The US Court of Appeals for the Seventh Circuit has dismissed a class action suit filed by US taxpayers to seek damages from UBS AG (UBS) for penalties and other losses that they incurred for hiding their UBS accounts from the US Internal Revenue Service (IRS).
The case involved US taxpayers who held bank accounts in UBS and did not disclose the existence of the accounts, or the income earned in those accounts, on their US federal income tax returns. The US taxpayers also did not pay US federal income tax on the income. Pursuant to an IRS amnesty program, i.e. the "Offshore Voluntary Disclosure Program", which was adopted in the wake of the UBS tax-evasion scandal in 2008, the US taxpayers disclosed their accounts in UBS and paid the taxes on the income, together with interest on the taxes and a 20% penalty.

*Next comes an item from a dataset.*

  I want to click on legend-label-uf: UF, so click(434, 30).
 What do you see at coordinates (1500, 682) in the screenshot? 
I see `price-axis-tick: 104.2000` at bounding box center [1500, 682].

The US taxpayers filed a class-action lawsuit to recover from UBS the penalties, interest, and other related costs, plus the profits that they alleged UBS had made from the US taxpayers by inducing them to maintain their accounts with it.
The US taxpayers based their claims on various legal grounds, including a breach of contract, fraud, and a breach of fiduciary duty, unjust enrichment, negligence, and malpractice. The US taxpayers argued, inter alia, that:

  • the UBS had a duty to prevent them from violating the law by informing them that they were required to pay taxes on the earnings in their accounts,
  • the UBS coaxed them into continuing to invest with it by concealing its agreement with the IRS to report tax information about the US taxpayers to the IRS; and
  • UBS touted the secrecy of the US taxpayers' accounts, which led the US taxpayers to infer that the bank would conceal their accounts from the IRS enabling them to avoid payment of tax on the earnings in their accounts.

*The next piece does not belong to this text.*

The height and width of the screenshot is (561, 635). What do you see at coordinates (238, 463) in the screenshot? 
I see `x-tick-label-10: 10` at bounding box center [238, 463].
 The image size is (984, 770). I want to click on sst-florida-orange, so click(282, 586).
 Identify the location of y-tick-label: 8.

The Court of Appeals stated that the US taxpayers are tax cheats and that it is very odd for tax cheats to seek to recover their interest and penalties from the source (i.e. UBS in this case) of the income concealed from the IRS.
The Court of Appeals further stated that there is in general no common law duty to prevent another person from violating the law. The Court of Appeals then likened this case to the Highwayman's Case (Everet v. Williams, Ex. 1725), in which a criminal sued his accomplice for an accounting of the illegal profits from their criminal activity, and the court, without adjudicating the case, had both parties hanged.

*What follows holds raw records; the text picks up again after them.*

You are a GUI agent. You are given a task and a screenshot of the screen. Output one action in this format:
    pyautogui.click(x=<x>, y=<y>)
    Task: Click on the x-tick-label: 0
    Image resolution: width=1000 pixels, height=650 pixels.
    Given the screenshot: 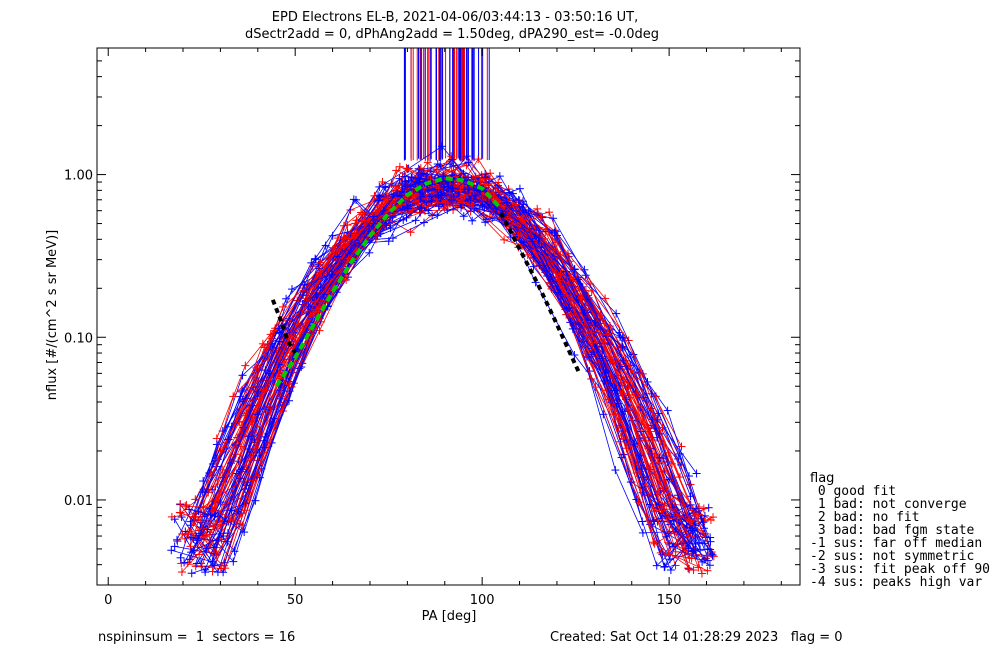 What is the action you would take?
    pyautogui.click(x=108, y=600)
    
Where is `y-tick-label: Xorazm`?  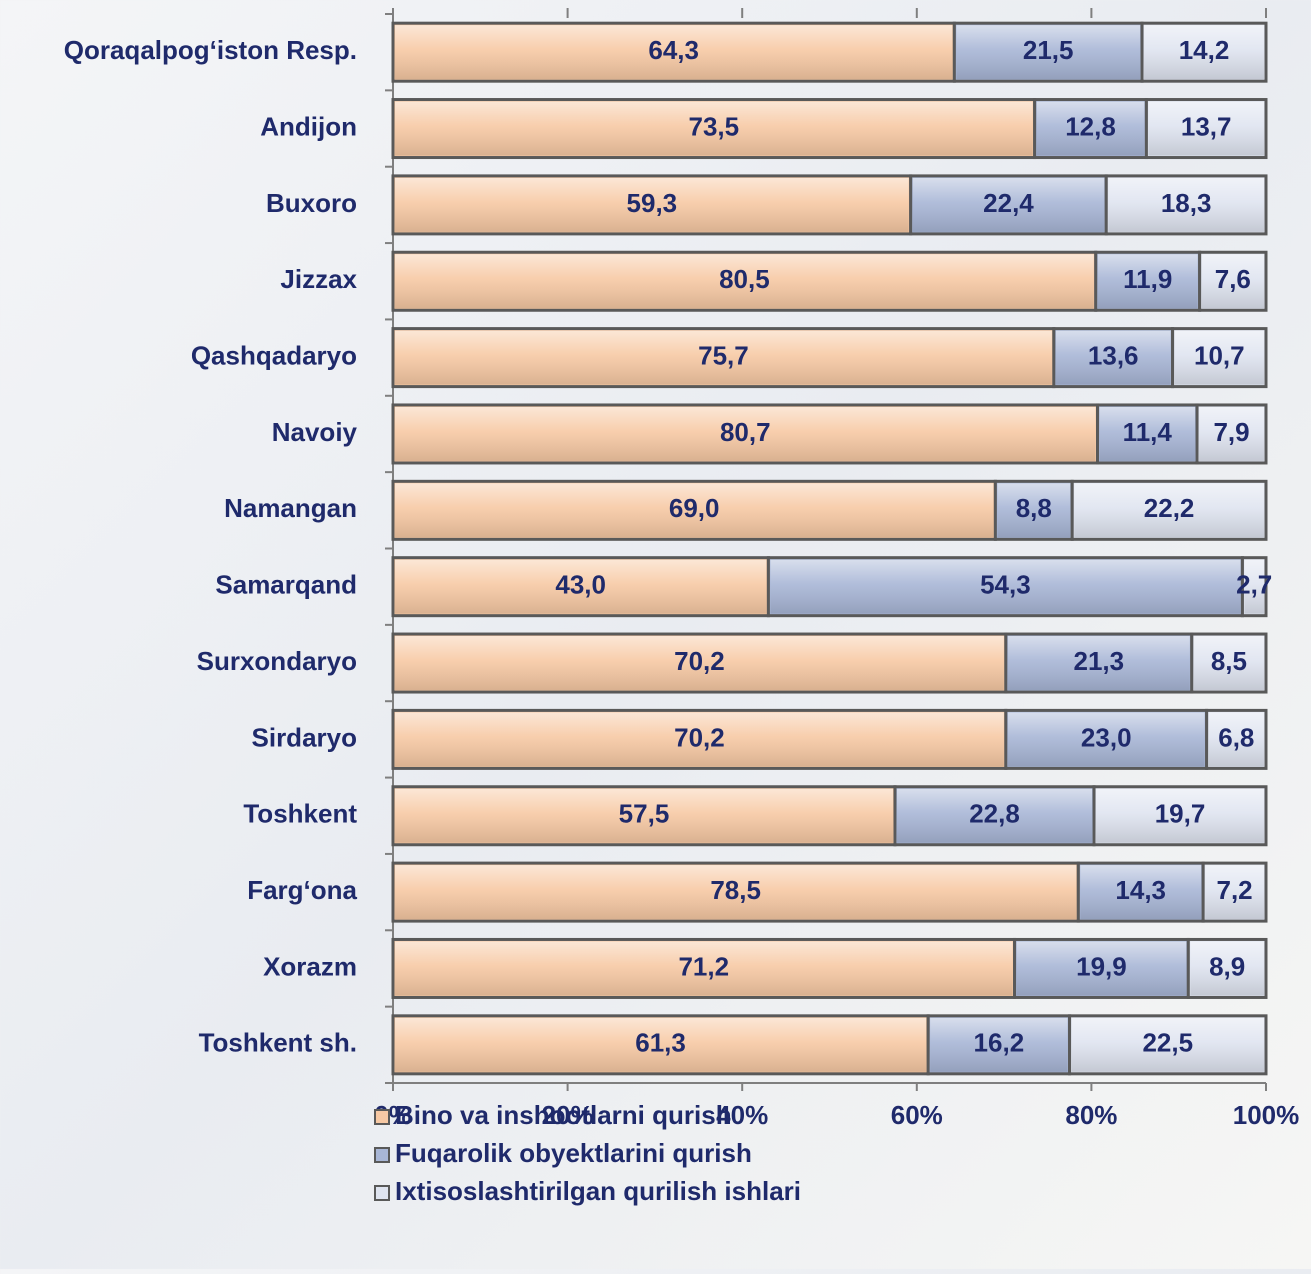 y-tick-label: Xorazm is located at coordinates (310, 966).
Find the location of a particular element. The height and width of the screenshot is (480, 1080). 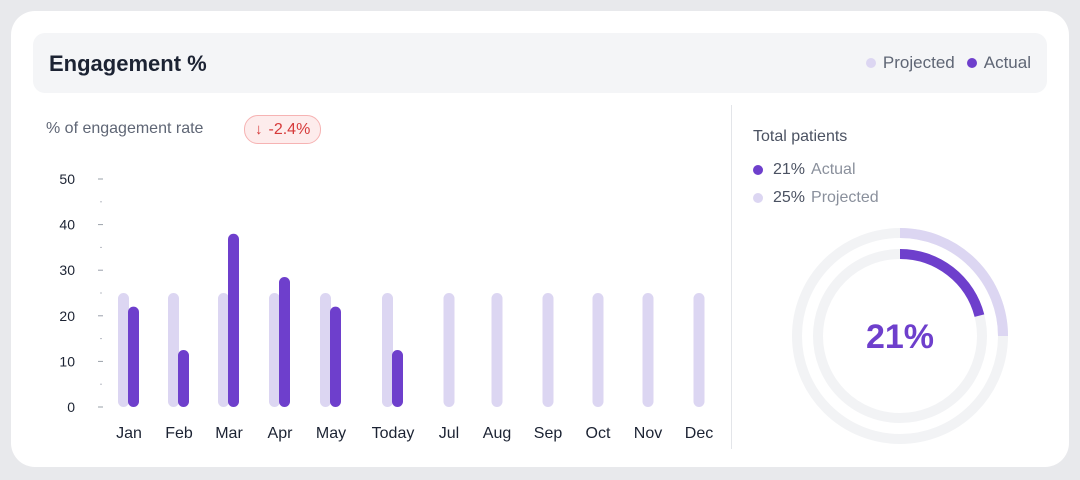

The Court of Appeals rejected all of the US taxpayers' claims and affirmed the district court's decision that dismissed the case.
The Court of Appeals noted that this lawsuit was a travesty and that it was surprising that UBS had not requested the imposition of sanctions on the US taxpayers and their class counsel.

United States - US Court of Appeals dismisses US clients' class action against UBS (13 Feb. 2013), News IBFD.